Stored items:
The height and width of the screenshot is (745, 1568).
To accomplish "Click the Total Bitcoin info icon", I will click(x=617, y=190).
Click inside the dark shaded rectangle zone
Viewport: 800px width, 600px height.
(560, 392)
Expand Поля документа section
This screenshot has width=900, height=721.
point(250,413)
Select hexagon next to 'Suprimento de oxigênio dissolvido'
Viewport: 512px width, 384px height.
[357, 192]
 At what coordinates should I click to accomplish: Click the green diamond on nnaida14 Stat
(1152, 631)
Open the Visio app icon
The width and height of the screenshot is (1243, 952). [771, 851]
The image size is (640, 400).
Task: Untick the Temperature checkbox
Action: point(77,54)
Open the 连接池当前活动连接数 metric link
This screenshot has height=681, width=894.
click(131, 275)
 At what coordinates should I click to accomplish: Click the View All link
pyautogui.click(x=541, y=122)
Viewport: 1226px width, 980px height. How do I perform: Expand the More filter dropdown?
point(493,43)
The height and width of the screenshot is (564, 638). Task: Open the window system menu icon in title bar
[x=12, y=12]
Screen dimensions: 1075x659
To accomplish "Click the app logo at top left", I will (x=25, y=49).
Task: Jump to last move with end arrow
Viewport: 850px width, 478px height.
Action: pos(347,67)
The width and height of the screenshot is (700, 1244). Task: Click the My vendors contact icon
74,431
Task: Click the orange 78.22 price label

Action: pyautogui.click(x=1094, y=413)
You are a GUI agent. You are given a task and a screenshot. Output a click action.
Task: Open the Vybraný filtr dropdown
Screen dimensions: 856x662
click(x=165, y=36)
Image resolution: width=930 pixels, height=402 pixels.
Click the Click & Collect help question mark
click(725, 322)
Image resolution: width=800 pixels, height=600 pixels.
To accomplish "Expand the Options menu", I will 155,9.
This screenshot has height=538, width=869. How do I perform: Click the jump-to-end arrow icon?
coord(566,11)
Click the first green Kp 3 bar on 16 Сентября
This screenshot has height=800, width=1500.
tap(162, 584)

PROBLEM TO SOLVE → Output nothing but the lines from the one containing "Screen dimensions: 856x662" through the last line of the data, exactly as they stand.

TASK RESULT →
Screen dimensions: 856x662
click(x=165, y=36)
Image resolution: width=930 pixels, height=402 pixels.
Click the Click & Collect help question mark
click(725, 322)
Image resolution: width=800 pixels, height=600 pixels.
To accomplish "Expand the Options menu", I will 155,9.
This screenshot has height=538, width=869. How do I perform: Click the jump-to-end arrow icon?
coord(566,11)
Click the first green Kp 3 bar on 16 Сентября
This screenshot has height=800, width=1500.
tap(162, 584)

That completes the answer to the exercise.